The Alhambra is a magical Moorish palace and fortress complex in Granada, Spain. This UNESCO World Heritage site is one of the most famous and best-preserved examples of Islamic architecture, as well as including fine examples of Renaissance architecture. The site is huge and will take a minimum of 4 hours to explore. It's easy to get to Alhambra from anywhere in Granada. There is public bus service (C30/320 from the city, taxi services, or you could walk. If you do choose to walk, keep in mind that it will be about a half-hour uphill walk. Tickets must be pre-booked online before arrival. The total number of visitors per day is limited but with timed entrances and a huge site, crowds are well-managed. A self-guided tour with audio guide, will cost 14€. Tickets go on sale 3 months in advance, and it is strongly recommended to book well in advance since this is one of the most popular attractions in Spain. Be aware that visitors need to show their ticket at each section of the Alhambra.

There are four main areas to visit at the Alhambra. Check your ticket carefully for your entrance time to the Nasrid Palaces. Latecomers will not be accommodated, so plan your explorations carefully.

In several areas of the Alhambra Palace, selfie sticks, camera lights, bulky backpacks, and tripods are prohibited. Drones are strictly prohibited throughout thee site. There are lockers near the Charles V Palace to store your stuff.

History of the Alhambra The Arabic word for Alhambra translates as "red castle" as a nod to the red clay used for construction. Originally a modest stronghold built on ancient ruined Roman foundations, the Royal Alhambra Palace was built in the 1200s by the Muslim king and founder of the Nasrid Dynasty, Muhammed Al-Ahmar who ruled over Granada for many years. For the next 200 years, other kings added and renovated.

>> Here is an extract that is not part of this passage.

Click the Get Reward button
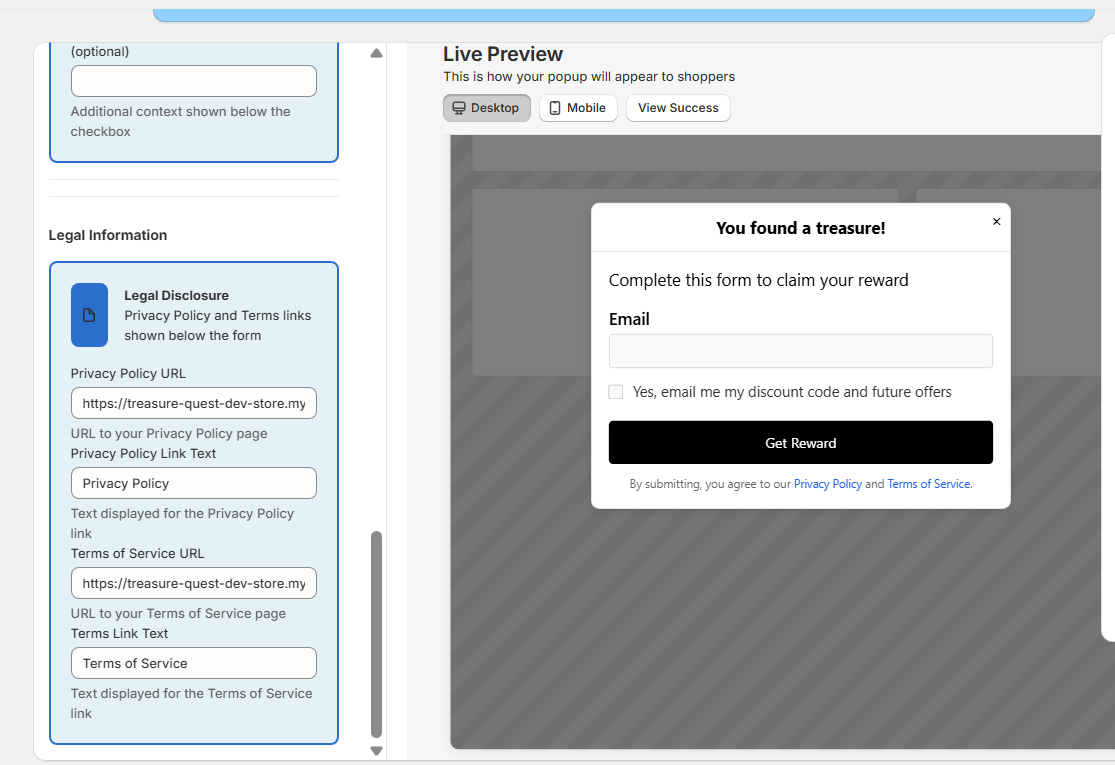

At the end of the 1400s, Christians reclaimed Spain from the Moors during the Reconquista. Since then, it was only ruled by Christian kings. The architecture has remained mainly Moorish, with stunning interiors and exceptional exteriors.

The most significant renovations, excavations, and repairs were done in the 1930s by Leopoldo Torres Balbás. It is Balbás who built the ceiling in the incomplete Palace of Charles V.

The Alcazaba

The oldest part of Alhambra castle is the military fortress of Alcazaba. It is in a strategic location overlooking the surrounding city and beyond. It is believed that some sections existed before the arrival of the Moors.

The first monarchs used the castle as their residence while the Nastrid Palaces were being built and later repurposed it as a fortress.

Later, when the Christians arrived, it was turned into the state prison and eventually left to deteriorate until the 19th Century, when restoration began. The ruins of the old Moorish homes and even a dungeon can be found behind the towers in the former Plaza de Armas.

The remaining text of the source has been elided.